Work order >>
The answer must repeat every record exactly, with no pictures in it.

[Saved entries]
========================================

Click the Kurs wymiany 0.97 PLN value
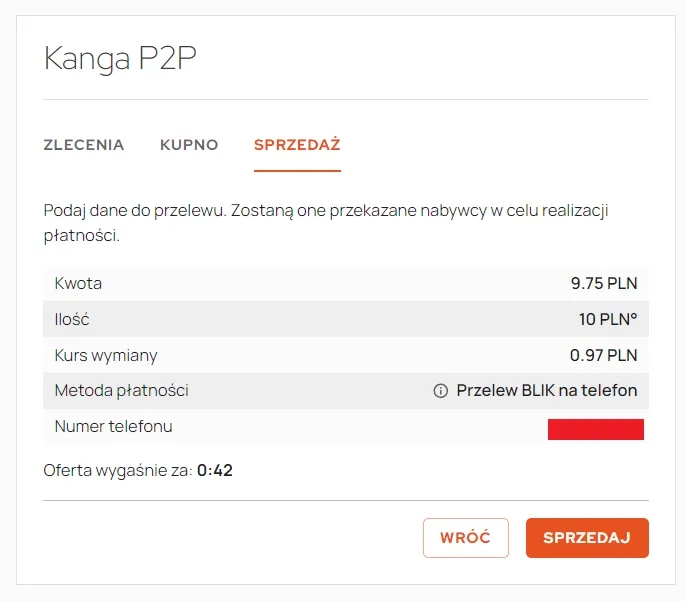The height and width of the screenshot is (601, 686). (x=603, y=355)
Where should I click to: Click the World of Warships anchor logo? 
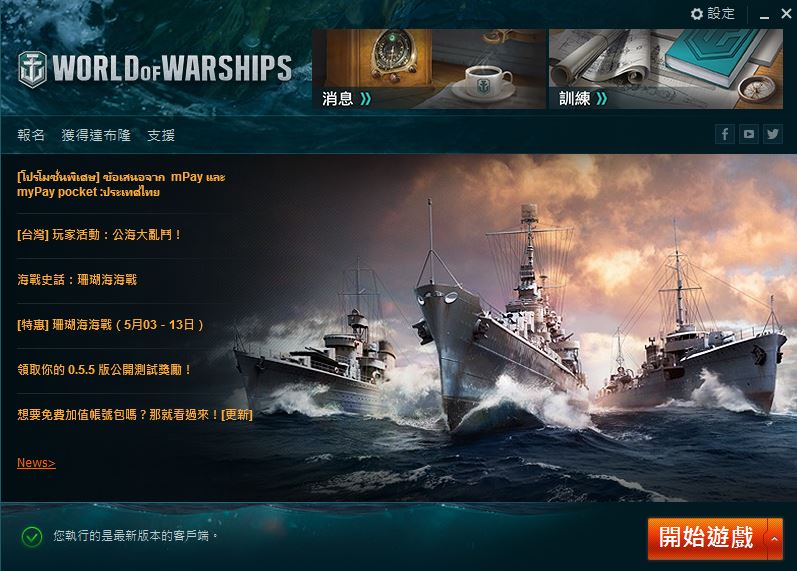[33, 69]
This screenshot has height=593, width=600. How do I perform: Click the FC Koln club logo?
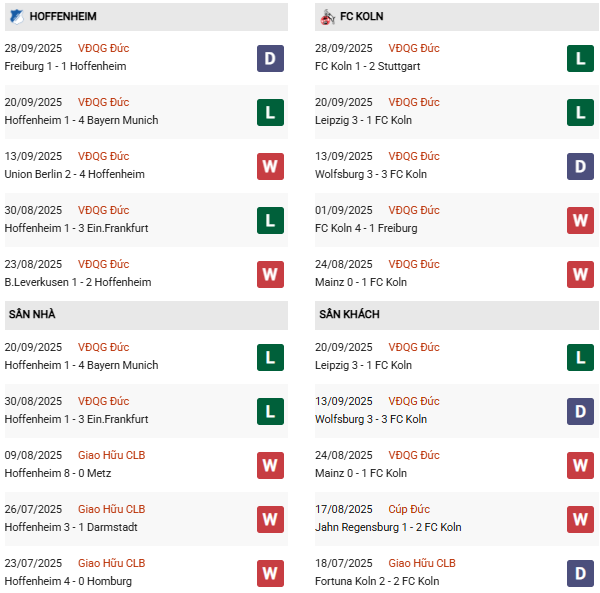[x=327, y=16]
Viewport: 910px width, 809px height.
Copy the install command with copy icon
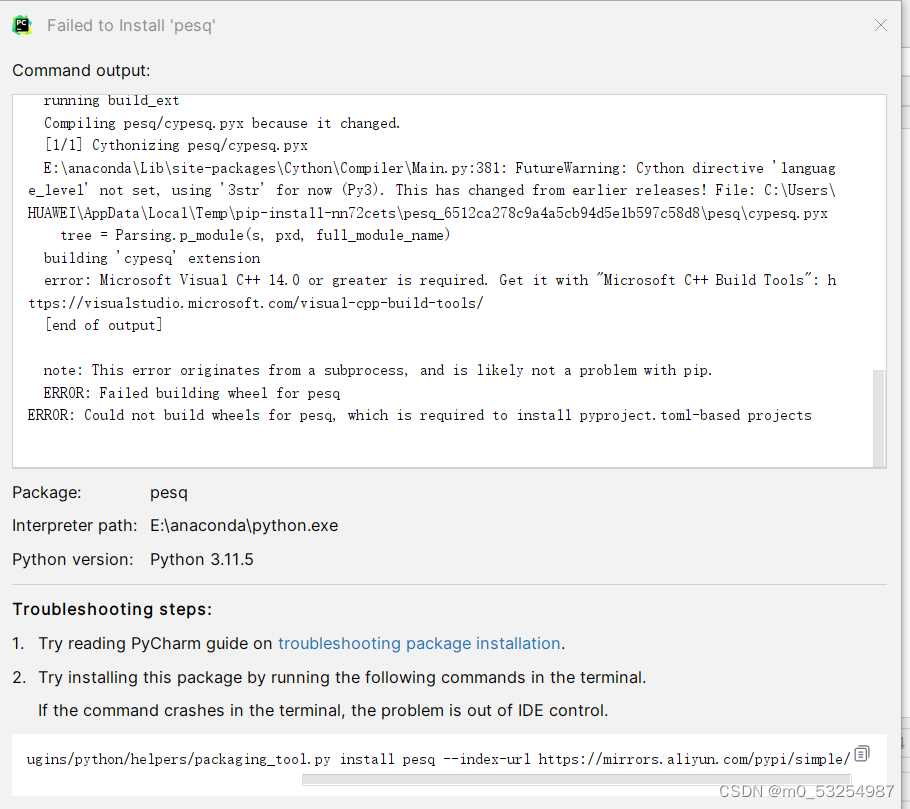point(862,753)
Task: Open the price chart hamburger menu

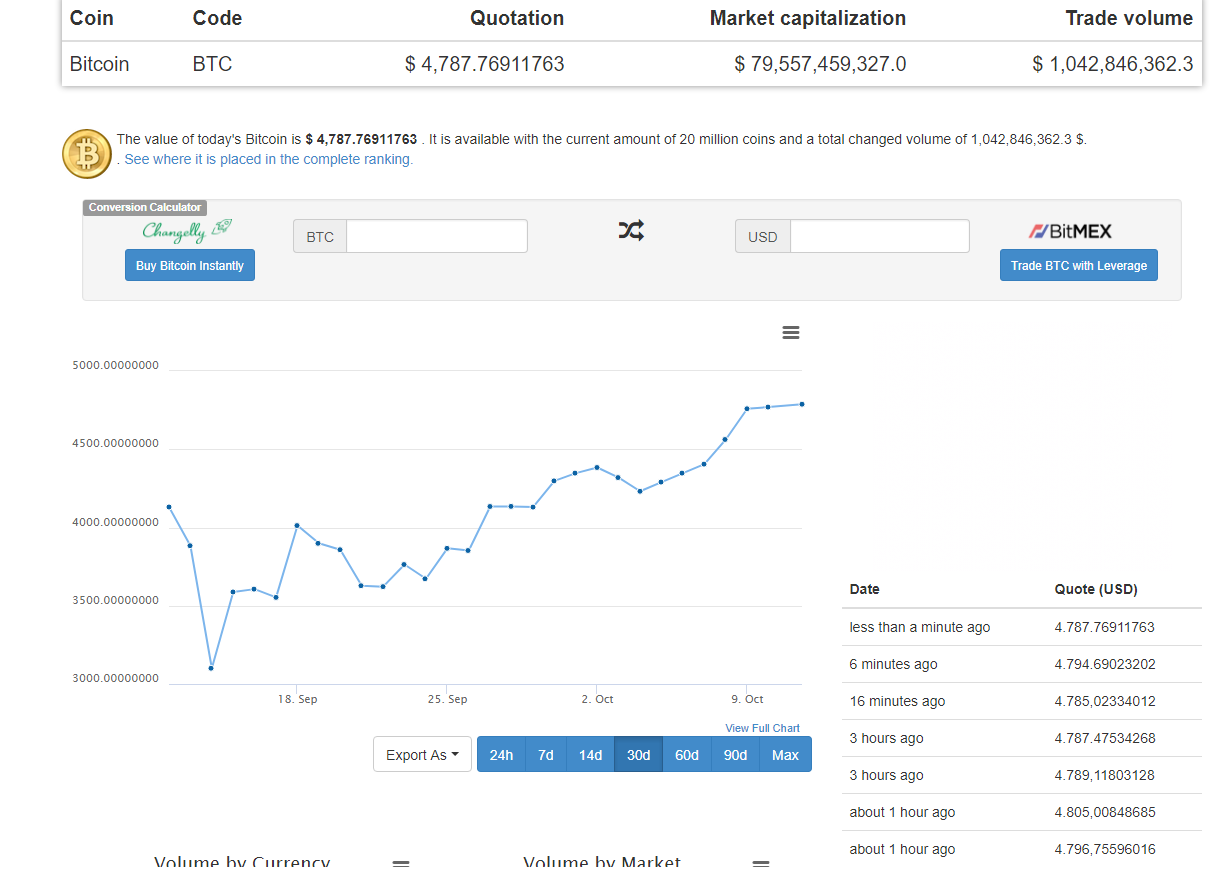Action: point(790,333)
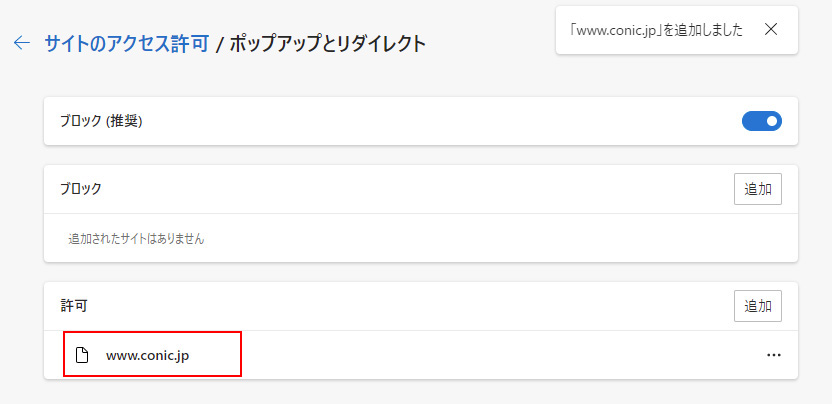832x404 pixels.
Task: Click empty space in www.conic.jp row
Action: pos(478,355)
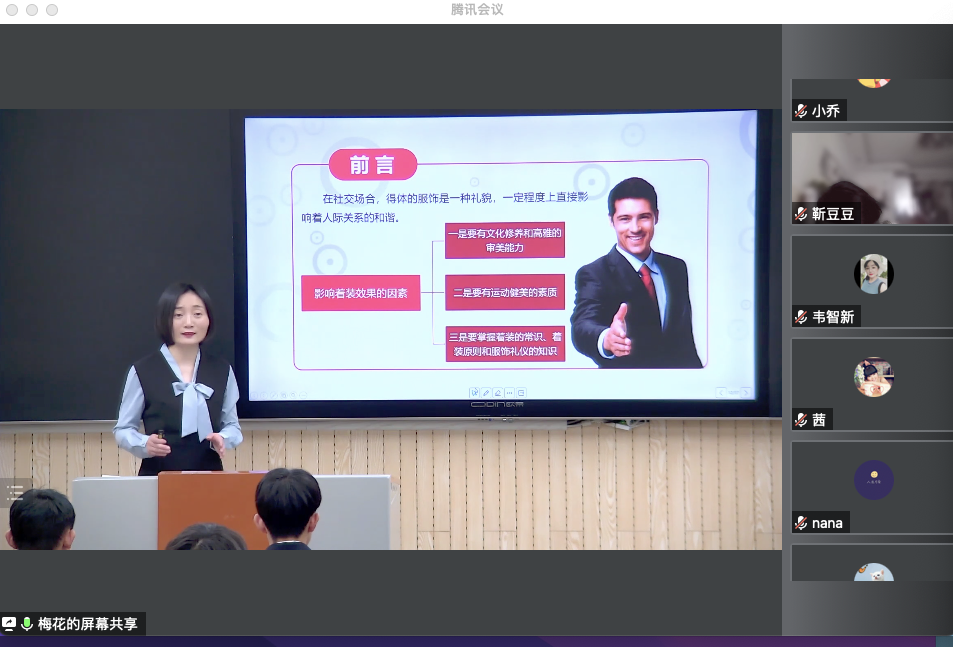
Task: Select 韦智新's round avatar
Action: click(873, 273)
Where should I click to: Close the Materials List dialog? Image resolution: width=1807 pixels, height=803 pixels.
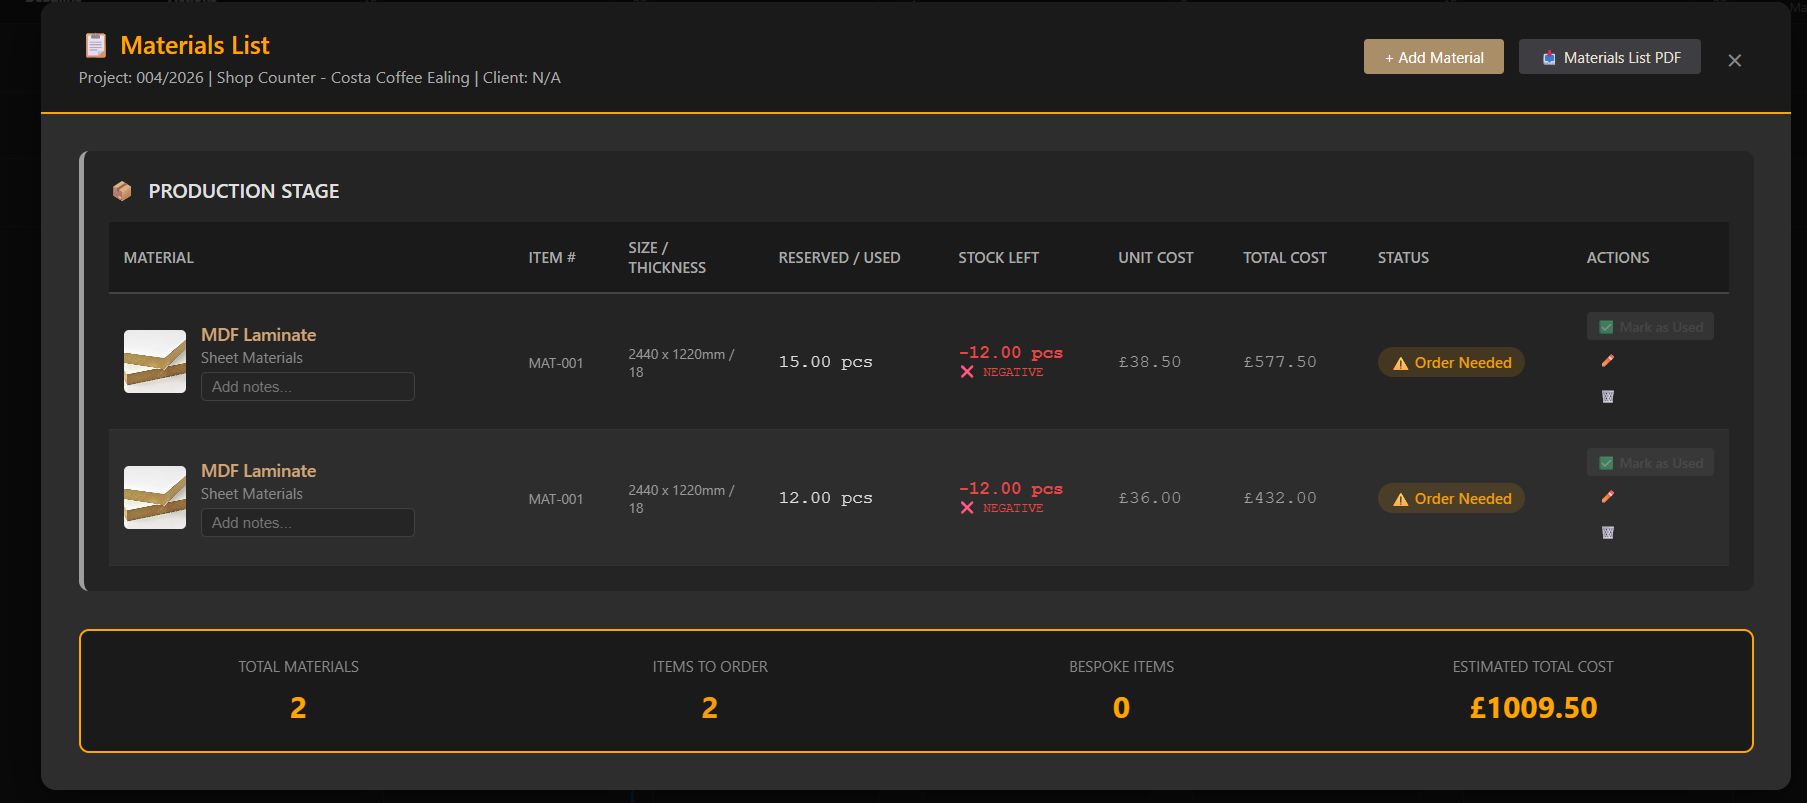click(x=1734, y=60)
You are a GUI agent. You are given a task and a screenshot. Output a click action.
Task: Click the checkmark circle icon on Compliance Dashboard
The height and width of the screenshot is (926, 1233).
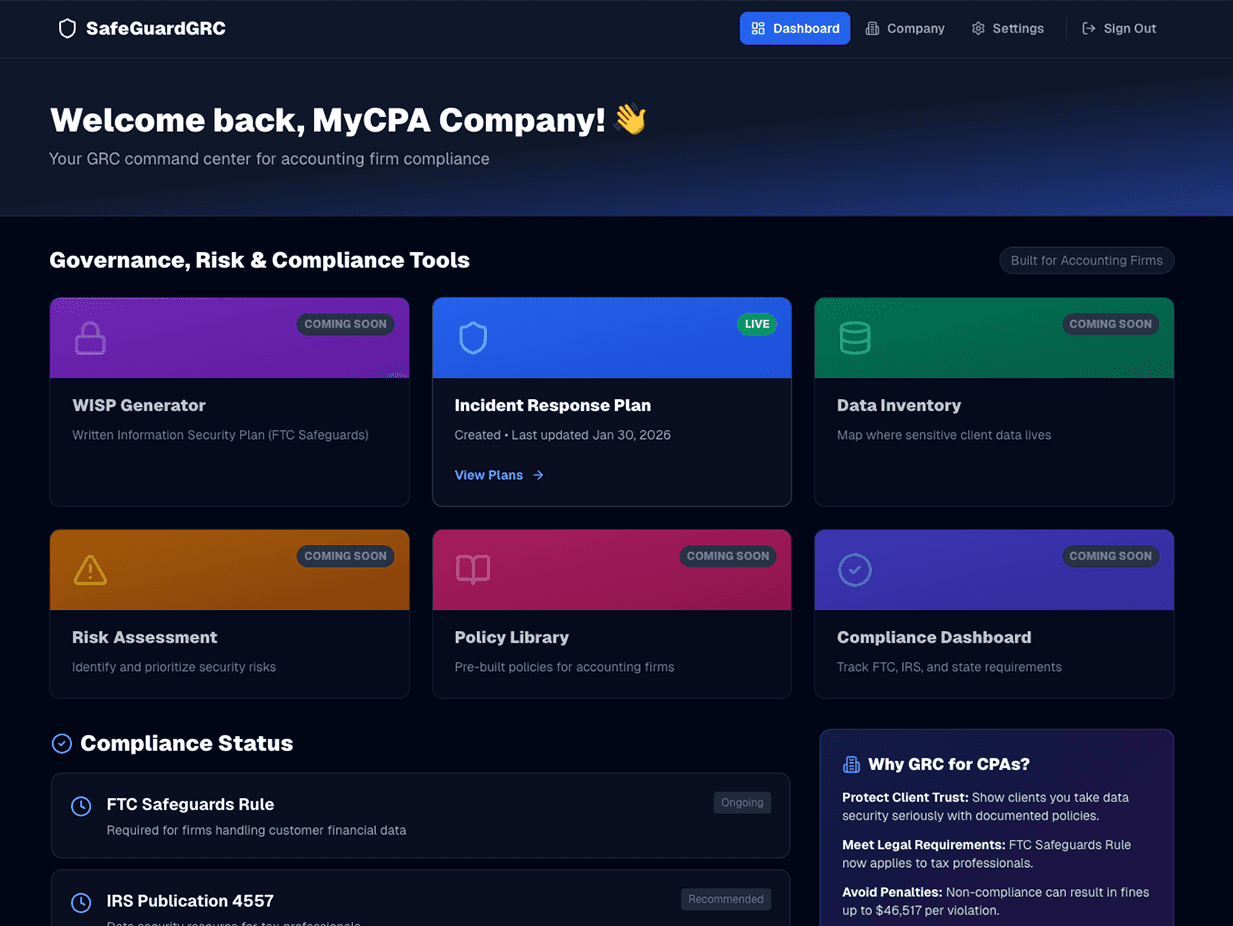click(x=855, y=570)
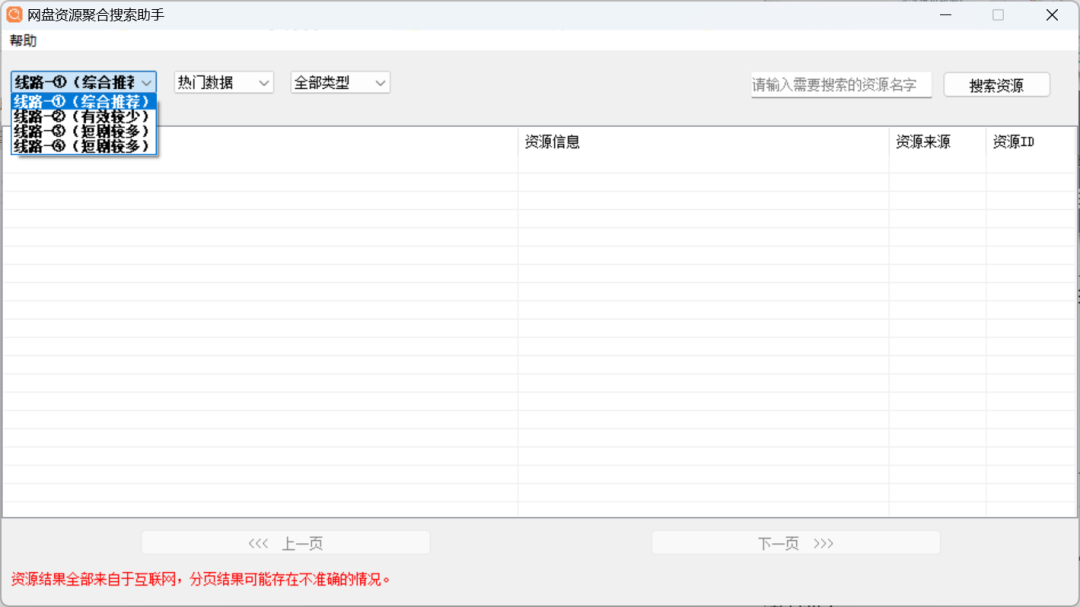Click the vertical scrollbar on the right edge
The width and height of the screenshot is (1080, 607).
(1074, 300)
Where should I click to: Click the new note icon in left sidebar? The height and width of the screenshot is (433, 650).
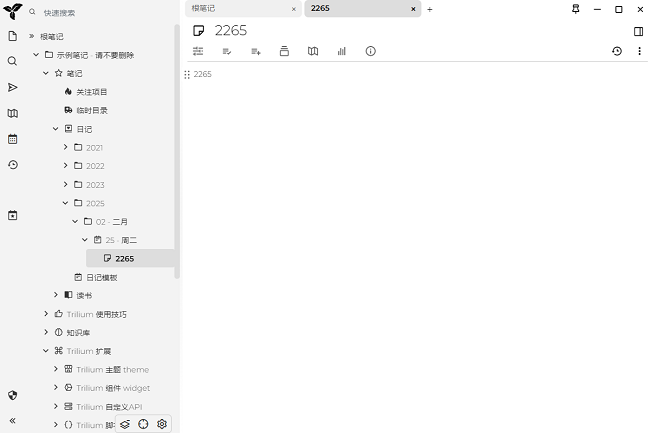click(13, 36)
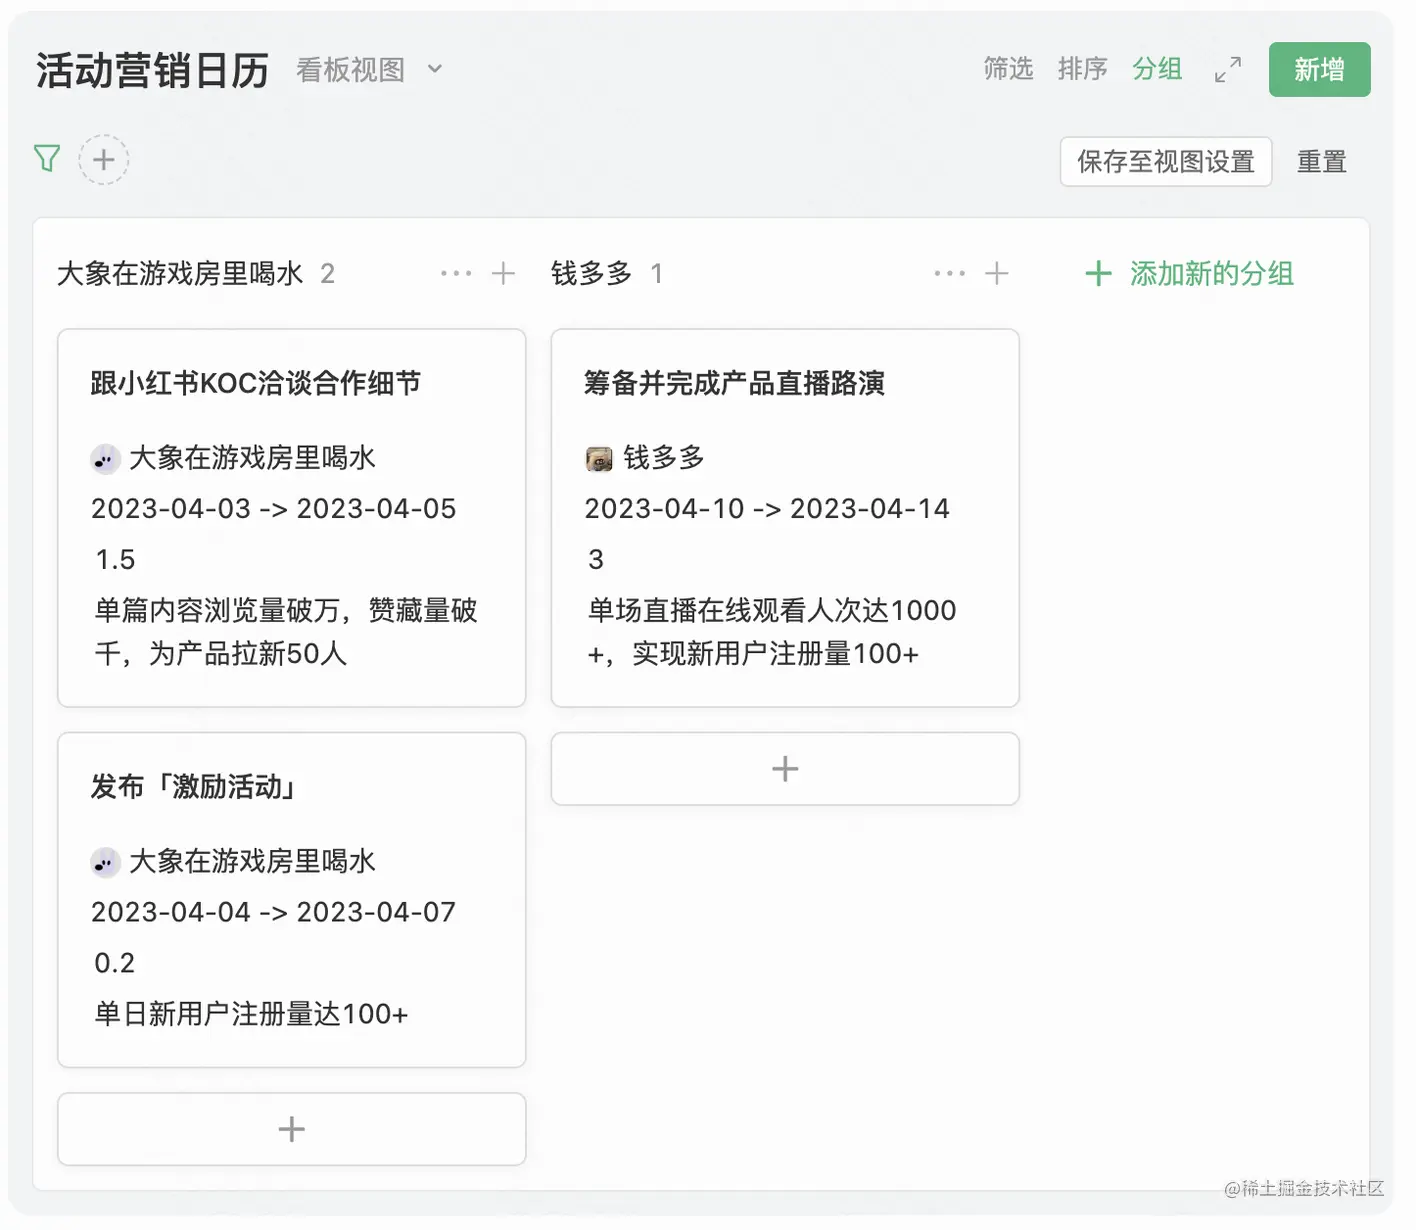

========================================

Worked solution >>
Click the Kurs wymiany 0.97 PLN value
The height and width of the screenshot is (601, 686). (x=603, y=355)
Where should I click to: Click the World of Warships anchor logo? 
[33, 69]
This screenshot has height=593, width=600. How do I perform: Click the FC Koln club logo?
[x=327, y=16]
Viewport: 910px width, 809px height.
Copy the install command with copy icon
point(862,753)
Task: Open the price chart hamburger menu

Action: point(790,333)
832x404 pixels.
Task: Click empty space in www.conic.jp row
Action: pos(478,355)
Task: Select 韦智新's round avatar
Action: click(873, 273)
Where should I click to: Close the Materials List dialog? Image resolution: width=1807 pixels, height=803 pixels.
click(x=1734, y=60)
You are a GUI agent. You are given a task and a screenshot. Output a click action.
Task: Click the checkmark circle icon on Compliance Dashboard
The height and width of the screenshot is (926, 1233).
click(x=855, y=570)
Click the vertical scrollbar on the right edge
The width and height of the screenshot is (1080, 607).
(1074, 300)
Where should I click to: Click the new note icon in left sidebar? The height and width of the screenshot is (433, 650).
click(13, 36)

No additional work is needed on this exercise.